(Saved entries)

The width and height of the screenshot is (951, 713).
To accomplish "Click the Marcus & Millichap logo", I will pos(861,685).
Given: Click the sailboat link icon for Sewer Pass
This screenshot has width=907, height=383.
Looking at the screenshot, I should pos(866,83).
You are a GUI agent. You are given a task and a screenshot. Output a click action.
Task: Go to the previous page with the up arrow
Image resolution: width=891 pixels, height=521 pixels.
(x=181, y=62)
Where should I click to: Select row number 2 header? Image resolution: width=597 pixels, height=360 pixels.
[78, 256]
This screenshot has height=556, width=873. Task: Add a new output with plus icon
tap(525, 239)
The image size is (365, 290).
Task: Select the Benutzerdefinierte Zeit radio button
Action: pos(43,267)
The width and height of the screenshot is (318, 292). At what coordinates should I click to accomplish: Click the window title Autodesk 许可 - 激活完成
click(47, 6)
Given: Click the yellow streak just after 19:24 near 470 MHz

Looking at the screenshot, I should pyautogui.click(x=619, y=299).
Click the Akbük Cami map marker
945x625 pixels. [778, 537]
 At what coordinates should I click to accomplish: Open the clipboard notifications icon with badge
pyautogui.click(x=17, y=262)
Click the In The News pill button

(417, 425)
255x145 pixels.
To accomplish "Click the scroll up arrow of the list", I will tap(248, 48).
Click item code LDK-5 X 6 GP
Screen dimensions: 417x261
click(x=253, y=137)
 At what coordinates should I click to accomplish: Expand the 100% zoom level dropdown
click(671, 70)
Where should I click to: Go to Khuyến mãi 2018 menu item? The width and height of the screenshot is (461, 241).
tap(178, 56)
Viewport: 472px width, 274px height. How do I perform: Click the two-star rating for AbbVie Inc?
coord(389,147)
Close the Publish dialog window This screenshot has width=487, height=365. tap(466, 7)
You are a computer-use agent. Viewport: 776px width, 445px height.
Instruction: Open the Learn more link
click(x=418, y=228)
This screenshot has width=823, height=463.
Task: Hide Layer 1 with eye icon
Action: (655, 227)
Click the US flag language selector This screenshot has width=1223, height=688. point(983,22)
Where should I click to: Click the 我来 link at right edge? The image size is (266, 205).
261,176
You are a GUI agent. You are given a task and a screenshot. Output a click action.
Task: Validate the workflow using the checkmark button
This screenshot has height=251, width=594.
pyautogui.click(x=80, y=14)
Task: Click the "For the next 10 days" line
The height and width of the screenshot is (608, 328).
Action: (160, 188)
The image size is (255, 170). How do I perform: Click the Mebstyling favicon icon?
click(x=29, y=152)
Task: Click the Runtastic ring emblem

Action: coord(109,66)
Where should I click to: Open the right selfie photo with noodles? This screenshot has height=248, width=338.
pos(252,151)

### INSTRUCTIONS TO FOLLOW
Retype the records above exactly, so that no line differs from its source.

### FINAL ANSWER
The width and height of the screenshot is (951, 713).
To accomplish "Click the Marcus & Millichap logo", I will pos(861,685).
Given: Click the sailboat link icon for Sewer Pass
This screenshot has width=907, height=383.
Looking at the screenshot, I should pos(866,83).
You are a GUI agent. You are given a task and a screenshot. Output a click action.
Task: Go to the previous page with the up arrow
Image resolution: width=891 pixels, height=521 pixels.
(x=181, y=62)
Where should I click to: Select row number 2 header? Image resolution: width=597 pixels, height=360 pixels.
[78, 256]
This screenshot has height=556, width=873. Task: Add a new output with plus icon
tap(525, 239)
The image size is (365, 290).
Task: Select the Benutzerdefinierte Zeit radio button
Action: pos(43,267)
The width and height of the screenshot is (318, 292). At what coordinates should I click to accomplish: Click the window title Autodesk 许可 - 激活完成
click(47, 6)
Given: Click the yellow streak just after 19:24 near 470 MHz

Looking at the screenshot, I should pyautogui.click(x=619, y=299).
Click the Akbük Cami map marker
945x625 pixels. [778, 537]
 At what coordinates should I click to accomplish: Open the clipboard notifications icon with badge
pyautogui.click(x=17, y=262)
Click the In The News pill button

(417, 425)
255x145 pixels.
To accomplish "Click the scroll up arrow of the list", I will tap(248, 48).
Click item code LDK-5 X 6 GP
Screen dimensions: 417x261
click(x=253, y=137)
 At what coordinates should I click to accomplish: Expand the 100% zoom level dropdown
click(671, 70)
Where should I click to: Go to Khuyến mãi 2018 menu item? The width and height of the screenshot is (461, 241).
tap(178, 56)
Viewport: 472px width, 274px height. How do I perform: Click the two-star rating for AbbVie Inc?
coord(389,147)
Close the Publish dialog window This screenshot has width=487, height=365. tap(466, 7)
You are a computer-use agent. Viewport: 776px width, 445px height.
Instruction: Open the Learn more link
click(x=418, y=228)
This screenshot has width=823, height=463.
Task: Hide Layer 1 with eye icon
Action: (655, 227)
Click the US flag language selector This screenshot has width=1223, height=688. point(983,22)
Where should I click to: Click the 我来 link at right edge? The image size is (266, 205).
261,176
You are a GUI agent. You are given a task and a screenshot. Output a click action.
Task: Validate the workflow using the checkmark button
This screenshot has height=251, width=594.
pyautogui.click(x=80, y=14)
Task: Click the "For the next 10 days" line
The height and width of the screenshot is (608, 328).
Action: (160, 188)
The image size is (255, 170). How do I perform: Click the Mebstyling favicon icon?
click(x=29, y=152)
Task: Click the Runtastic ring emblem

Action: coord(109,66)
Where should I click to: Open the right selfie photo with noodles? This screenshot has height=248, width=338.
pos(252,151)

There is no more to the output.